=== Begin Enclosure ===
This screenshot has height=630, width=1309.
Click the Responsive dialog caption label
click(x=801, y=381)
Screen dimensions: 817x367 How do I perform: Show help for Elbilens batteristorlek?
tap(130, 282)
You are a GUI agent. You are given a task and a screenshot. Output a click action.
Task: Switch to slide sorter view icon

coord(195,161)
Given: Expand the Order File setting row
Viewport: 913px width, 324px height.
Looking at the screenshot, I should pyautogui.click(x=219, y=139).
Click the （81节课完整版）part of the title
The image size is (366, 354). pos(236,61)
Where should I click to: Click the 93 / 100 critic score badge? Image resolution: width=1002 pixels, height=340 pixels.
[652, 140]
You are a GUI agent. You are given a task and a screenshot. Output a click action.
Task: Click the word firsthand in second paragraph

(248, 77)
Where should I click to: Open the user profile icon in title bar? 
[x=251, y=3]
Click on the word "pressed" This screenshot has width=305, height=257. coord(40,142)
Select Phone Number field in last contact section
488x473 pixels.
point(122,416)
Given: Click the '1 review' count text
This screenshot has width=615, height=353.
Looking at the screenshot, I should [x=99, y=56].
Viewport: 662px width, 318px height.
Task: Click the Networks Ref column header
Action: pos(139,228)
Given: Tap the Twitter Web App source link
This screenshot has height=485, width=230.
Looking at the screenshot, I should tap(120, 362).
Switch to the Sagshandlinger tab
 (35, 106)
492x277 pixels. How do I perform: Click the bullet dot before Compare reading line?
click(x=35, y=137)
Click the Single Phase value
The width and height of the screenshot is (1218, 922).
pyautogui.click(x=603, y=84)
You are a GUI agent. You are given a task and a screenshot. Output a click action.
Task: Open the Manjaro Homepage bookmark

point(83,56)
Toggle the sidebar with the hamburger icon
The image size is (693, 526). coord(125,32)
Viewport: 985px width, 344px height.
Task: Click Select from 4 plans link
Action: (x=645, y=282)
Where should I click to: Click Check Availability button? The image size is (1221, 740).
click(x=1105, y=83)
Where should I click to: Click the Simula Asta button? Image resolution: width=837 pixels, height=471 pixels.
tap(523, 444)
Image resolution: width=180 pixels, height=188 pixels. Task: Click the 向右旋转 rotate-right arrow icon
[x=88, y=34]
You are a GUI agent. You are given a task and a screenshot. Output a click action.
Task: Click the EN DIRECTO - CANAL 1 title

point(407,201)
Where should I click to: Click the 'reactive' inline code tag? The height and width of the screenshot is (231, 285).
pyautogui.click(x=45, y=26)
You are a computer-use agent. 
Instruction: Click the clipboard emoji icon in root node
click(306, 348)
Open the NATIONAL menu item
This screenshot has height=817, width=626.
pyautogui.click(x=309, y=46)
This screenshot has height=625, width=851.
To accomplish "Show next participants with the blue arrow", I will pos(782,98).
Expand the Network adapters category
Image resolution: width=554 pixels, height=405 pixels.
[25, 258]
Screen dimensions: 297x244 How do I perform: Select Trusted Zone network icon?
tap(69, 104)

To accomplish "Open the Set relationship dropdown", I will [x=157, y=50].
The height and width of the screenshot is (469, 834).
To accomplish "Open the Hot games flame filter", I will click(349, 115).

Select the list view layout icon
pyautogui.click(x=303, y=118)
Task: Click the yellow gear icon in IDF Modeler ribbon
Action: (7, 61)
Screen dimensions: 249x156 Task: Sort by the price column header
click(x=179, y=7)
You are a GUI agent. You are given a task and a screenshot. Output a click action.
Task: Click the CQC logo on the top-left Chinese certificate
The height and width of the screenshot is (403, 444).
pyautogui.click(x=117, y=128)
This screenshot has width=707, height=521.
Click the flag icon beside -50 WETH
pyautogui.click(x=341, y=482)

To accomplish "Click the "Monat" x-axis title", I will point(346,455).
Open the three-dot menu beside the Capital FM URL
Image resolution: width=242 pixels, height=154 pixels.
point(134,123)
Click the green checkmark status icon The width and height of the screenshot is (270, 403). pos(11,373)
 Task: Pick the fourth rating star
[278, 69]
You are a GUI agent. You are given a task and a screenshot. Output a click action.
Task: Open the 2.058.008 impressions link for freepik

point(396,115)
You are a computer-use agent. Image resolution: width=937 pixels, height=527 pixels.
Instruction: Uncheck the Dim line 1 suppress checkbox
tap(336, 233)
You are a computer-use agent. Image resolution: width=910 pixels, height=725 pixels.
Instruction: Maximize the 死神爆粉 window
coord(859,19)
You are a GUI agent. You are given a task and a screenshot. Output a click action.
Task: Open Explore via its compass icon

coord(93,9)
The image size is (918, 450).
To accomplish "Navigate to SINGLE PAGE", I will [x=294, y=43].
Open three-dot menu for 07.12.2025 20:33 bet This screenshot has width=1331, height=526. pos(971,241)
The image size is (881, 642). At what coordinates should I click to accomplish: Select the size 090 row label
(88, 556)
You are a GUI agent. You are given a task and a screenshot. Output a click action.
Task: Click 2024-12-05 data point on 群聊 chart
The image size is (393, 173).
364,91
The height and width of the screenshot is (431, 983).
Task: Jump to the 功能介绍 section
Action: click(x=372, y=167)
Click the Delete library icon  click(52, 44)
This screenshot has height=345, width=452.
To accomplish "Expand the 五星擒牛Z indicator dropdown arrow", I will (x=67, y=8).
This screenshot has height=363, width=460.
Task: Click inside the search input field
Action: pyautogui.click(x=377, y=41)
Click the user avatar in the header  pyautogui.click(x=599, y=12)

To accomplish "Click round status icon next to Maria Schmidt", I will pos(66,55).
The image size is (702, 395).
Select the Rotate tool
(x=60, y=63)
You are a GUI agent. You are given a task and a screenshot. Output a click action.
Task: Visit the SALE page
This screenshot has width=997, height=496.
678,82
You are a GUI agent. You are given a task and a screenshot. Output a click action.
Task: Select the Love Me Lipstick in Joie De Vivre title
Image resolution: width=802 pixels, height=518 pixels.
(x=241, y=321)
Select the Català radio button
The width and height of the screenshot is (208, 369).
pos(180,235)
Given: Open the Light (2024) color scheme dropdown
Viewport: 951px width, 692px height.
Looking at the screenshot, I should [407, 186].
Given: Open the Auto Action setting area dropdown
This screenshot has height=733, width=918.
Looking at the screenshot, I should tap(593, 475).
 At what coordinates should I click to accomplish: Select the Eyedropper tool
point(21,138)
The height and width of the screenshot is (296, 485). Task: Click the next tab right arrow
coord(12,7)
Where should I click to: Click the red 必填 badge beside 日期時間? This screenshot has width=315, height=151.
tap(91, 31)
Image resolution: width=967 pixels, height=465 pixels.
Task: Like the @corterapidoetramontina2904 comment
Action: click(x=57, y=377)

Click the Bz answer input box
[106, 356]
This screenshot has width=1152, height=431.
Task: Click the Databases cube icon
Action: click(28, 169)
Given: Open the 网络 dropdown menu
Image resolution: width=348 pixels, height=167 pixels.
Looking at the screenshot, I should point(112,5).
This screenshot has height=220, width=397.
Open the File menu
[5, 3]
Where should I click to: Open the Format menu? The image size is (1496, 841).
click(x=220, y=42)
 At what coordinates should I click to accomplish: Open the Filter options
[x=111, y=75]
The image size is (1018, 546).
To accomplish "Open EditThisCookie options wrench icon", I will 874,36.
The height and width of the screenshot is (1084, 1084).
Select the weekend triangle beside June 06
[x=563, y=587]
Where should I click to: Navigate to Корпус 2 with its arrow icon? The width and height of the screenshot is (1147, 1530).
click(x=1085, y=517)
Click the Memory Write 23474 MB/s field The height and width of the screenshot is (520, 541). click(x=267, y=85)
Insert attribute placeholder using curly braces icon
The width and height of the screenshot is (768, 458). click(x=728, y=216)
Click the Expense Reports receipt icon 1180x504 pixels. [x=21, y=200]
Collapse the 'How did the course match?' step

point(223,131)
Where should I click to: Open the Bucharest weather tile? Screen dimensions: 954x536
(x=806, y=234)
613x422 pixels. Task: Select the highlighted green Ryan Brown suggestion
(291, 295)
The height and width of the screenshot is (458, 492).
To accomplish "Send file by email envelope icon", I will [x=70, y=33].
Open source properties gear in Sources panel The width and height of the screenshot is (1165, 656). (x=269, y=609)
=== End Enclosure ===
Please reproduce exactly the lines in the listing above from the one containing "Expand the Network adapters category" through the one containing "Task: Click the CQC", both included, and nothing more.

Expand the Network adapters category
Image resolution: width=554 pixels, height=405 pixels.
[25, 258]
Screen dimensions: 297x244 How do I perform: Select Trusted Zone network icon?
tap(69, 104)

To accomplish "Open the Set relationship dropdown", I will [x=157, y=50].
The height and width of the screenshot is (469, 834).
To accomplish "Open the Hot games flame filter", I will click(349, 115).

Select the list view layout icon
pyautogui.click(x=303, y=118)
Task: Click the yellow gear icon in IDF Modeler ribbon
Action: (7, 61)
Screen dimensions: 249x156 Task: Sort by the price column header
click(x=179, y=7)
You are a GUI agent. You are given a task and a screenshot. Output a click action.
Task: Click the CQC logo on the top-left Chinese certificate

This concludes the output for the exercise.